Choose Faiss when: you need maximum control over indexing parameters (M, ef_construction, quantization), you have data residency or security requirements that prevent using an external service, your team has ML infrastructure expertise and can maintain a custom service, or you need to minimize cost at large scale (Pinecone is expensive per vector at billion scale). Choose Pinecone (or another managed service) when: the team doesn't have infrastructure bandwidth, you need multi-region managed availability, or you need to be operational quickly and can accept the cost. The operational cost of maintaining a Faiss service (index builds, serving infrastructure, monitoring, upgrades) is non-trivial - it is a full ML infrastructure component.
Q: A recommendation system has 10M item embeddings. How would you design the index build and serving pipeline?

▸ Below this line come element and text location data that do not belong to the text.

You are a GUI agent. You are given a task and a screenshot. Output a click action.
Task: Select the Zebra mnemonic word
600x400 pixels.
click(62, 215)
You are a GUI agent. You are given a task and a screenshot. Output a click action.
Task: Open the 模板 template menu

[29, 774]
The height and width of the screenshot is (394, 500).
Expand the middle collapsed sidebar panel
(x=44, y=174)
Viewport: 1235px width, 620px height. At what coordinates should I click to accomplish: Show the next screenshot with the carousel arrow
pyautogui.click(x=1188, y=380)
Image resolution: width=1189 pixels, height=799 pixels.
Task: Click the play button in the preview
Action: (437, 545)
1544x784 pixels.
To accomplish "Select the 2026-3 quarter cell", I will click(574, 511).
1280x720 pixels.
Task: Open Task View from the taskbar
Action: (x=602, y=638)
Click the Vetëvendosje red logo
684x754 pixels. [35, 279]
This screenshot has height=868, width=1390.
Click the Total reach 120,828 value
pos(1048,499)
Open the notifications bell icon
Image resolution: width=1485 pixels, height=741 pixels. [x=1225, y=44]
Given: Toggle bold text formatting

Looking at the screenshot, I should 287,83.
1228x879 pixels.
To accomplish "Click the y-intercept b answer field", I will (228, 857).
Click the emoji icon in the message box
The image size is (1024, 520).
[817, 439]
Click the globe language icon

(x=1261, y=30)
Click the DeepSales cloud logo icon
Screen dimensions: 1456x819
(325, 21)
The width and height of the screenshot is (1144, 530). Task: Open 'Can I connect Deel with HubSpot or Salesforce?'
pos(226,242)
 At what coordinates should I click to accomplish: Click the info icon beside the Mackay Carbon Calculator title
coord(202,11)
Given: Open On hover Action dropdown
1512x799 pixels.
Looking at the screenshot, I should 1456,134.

Build pipeline: generate item embeddings offline (batch job, GPU cluster, writes to S3/Iceberg). Daily index build job: read all 10M embeddings from S3, build Faiss HNSW index (M=32, ef_construction=200, takes ~30 minutes for 10M items), write index file to S3. Serving pipeline: N embedding server instances (e.g., 4 servers for HA), each loads the HNSW index into memory at startup (256d × 10M × 4 bytes = 10GB, fits on a 16GB instance). Each server receives ANN search requests via gRPC. Daily index swap: servers poll S3 for a new index version, build the new index in a background thread, swap atomically. Load balancer distributes queries across servers. For queries: retrieve the user embedding from the feature store (Redis), call any embedding server via gRPC, receive top-100 candidates, apply business rules (dedup, diversity, filter sold-out items), return top-10.